Passage shown.
((

# Leaving the 19th for my 4-H fair! BACK!!!



## J.O.Y. Farm (Jan 10, 2012)

I can't wait I am so excited! The show is on the 21st but I will be there the 19th... 
I am showing my does Brook and Mazie and am leasing my leader's do Bitty

*Brook*









*Mazie*









*Bitty* (She is Brookies 1/2 sister!)








*Photo Property of Goldenbrook FArm*

Wish us luck!


----------



## VincekFarm (Jun 27, 2011)

*Re: Leaving the 19th for my 4-H fair!*

I hope you do well! 4-H shows are always so much fun! My 4-H show is on the 17th, but we bring the goats in on the 16th and then on the 19th we have a Tri-County show and then on the 22nd we have an open show. It definantly is show season!

You're does are gorgeous, don't be surprised if on of them goes missing. :laugh:


----------



## J.O.Y. Farm (Jan 10, 2012)

*Re: Leaving the 19th for my 4-H fair!*

Sounds like you will be busy! I have a show the next weekend! but I can't bring my girls  I am showing my leaders goats...
I do hope to get to a fair in Sept.. just hope my mom says yes. LOL!

LOL! Thanks! I'll watch them closely!  And if one goes missing I know the first person to ask! LOL!


----------



## HoosierShadow (Apr 20, 2010)

*Re: Leaving the 19th for my 4-H fair!*

Beautiful girls! I hope you have a great time!


----------



## J.O.Y. Farm (Jan 10, 2012)

*Re: Leaving the 19th for my 4-H fair!*

Thanks!


----------



## caprine crazy (Jun 12, 2012)

*Re: Leaving the 19th for my 4-H fair!*

Have fun! I know you will do well. :leap:


----------



## goatiegurl*Oh (Nov 11, 2007)

*Re: Leaving the 19th for my 4-H fair!*

Pretty girls!  Have fun and good luck!


----------



## HoosierShadow (Apr 20, 2010)

*Re: Leaving the 19th for my 4-H fair!*

BTW, do I even have to remind you that we will be needing pictures when you get back?


----------



## J.O.Y. Farm (Jan 10, 2012)

*Re: Leaving the 19th for my 4-H fair!*

Thanks guys!

))

Entries supplied.
((

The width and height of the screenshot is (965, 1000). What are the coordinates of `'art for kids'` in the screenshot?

))
((

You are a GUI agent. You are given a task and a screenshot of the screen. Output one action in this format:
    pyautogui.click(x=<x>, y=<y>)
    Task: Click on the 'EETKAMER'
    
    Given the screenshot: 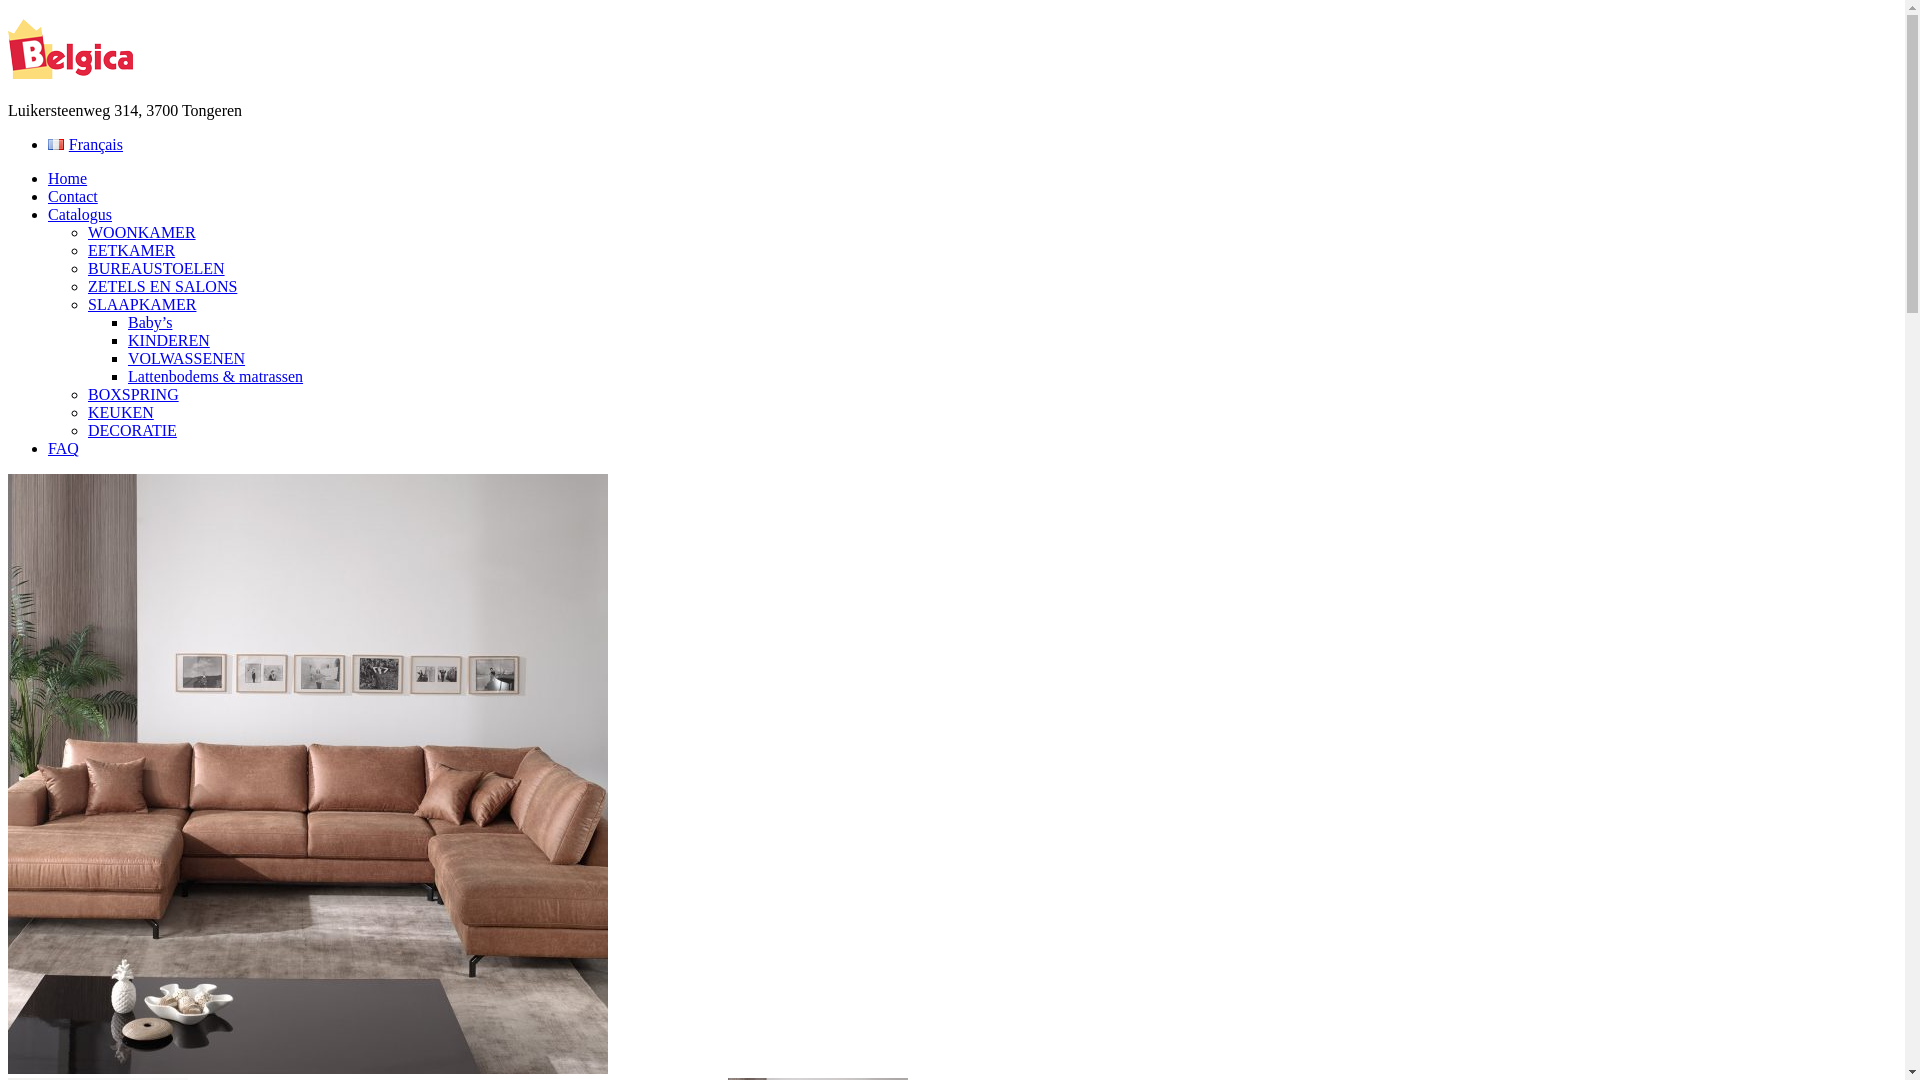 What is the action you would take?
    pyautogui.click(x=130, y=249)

))

Task set.
• 1. Do these statements agree with the 4-H fair thread? (a) J.O.Y. Farm's show is on the 19th. (b) Bitty is Brook's half sister. (c) VincekFarm has an open show on the 22nd. Answer yes or no for each, quoting the words of the thread that decide it.
• 2. Which usernames post in the 4-H fair thread? List each one once.
• 3. Write the next few posts of the 4-H fair thread, following on from its last reply.
The entries aren't needed for anything here.

Exercise responses.
• 1.
(a) No: "The show is on the 21st but I will be there the 19th..."
(b) Yes: "*Bitty* (She is Brookies 1/2 sister!)"
(c) Yes: "on the 22nd we have an open show"

• 2. J.O.Y. Farm, VincekFarm, HoosierShadow, caprine crazy, goatiegurl*Oh

• 3.
LOL! Don't worry! I'll get TONS of pics! I told my sister that she will have to take LOTS of 'em while I'm in the ring


----------



## Mini Goat Lover (May 4, 2011)

*Re: Leaving the 19th for my 4-H fair!*

Have fun!


----------



## J.O.Y. Farm (Jan 10, 2012)

*Re: Leaving the 19th for my 4-H fair!*

Thanks!


----------



## toth boer goats (Jul 20, 2008)

*Re: Leaving the 19th for my 4-H fair!*

Good luck....... :thumb:


----------



## J.O.Y. Farm (Jan 10, 2012)

*Re: Leaving the 19th for my 4-H fair!*

Thanks Pam! I just came in from clipping half of Brook.... I think my clippers are going to die on me before I am done! :sigh:


----------



## toth boer goats (Jul 20, 2008)

*Re: Leaving the 19th for my 4-H fair!*

Your welcome... :thumb:

Oh no ...clippers don't fail me now....


----------



## J.O.Y. Farm (Jan 10, 2012)

*Re: Leaving the 19th for my 4-H fair!*

They are still alive!! LOL!

I got them both done! (well I have a little left on Mazie's legs but it's hot out and the clippers are getting HOT fast!) I'll post new pics of the 2 of them soon!


----------



## VincekFarm (Jun 27, 2011)

*Re: Leaving the 19th for my 4-H fair!*

Gosh, I think you're ahead of me now! I still have two adults to shave and one doeling! :doh:


----------



## J.O.Y. Farm (Jan 10, 2012)

*Re: Leaving the 19th for my 4-H fair!*

LOL! I still have to clip Bit Of Heaven at the show!


----------



## VincekFarm (Jun 27, 2011)

*Re: Leaving the 19th for my 4-H fair!*

LOL... have fun hahaah.

Note to self....

Change signature, you have 14 goats now. LOL


----------



## J.O.Y. Farm (Jan 10, 2012)

*Re: Leaving the 19th for my 4-H fair!*

I hope she is good and doesn't make me look stupid! LOL!

Haha!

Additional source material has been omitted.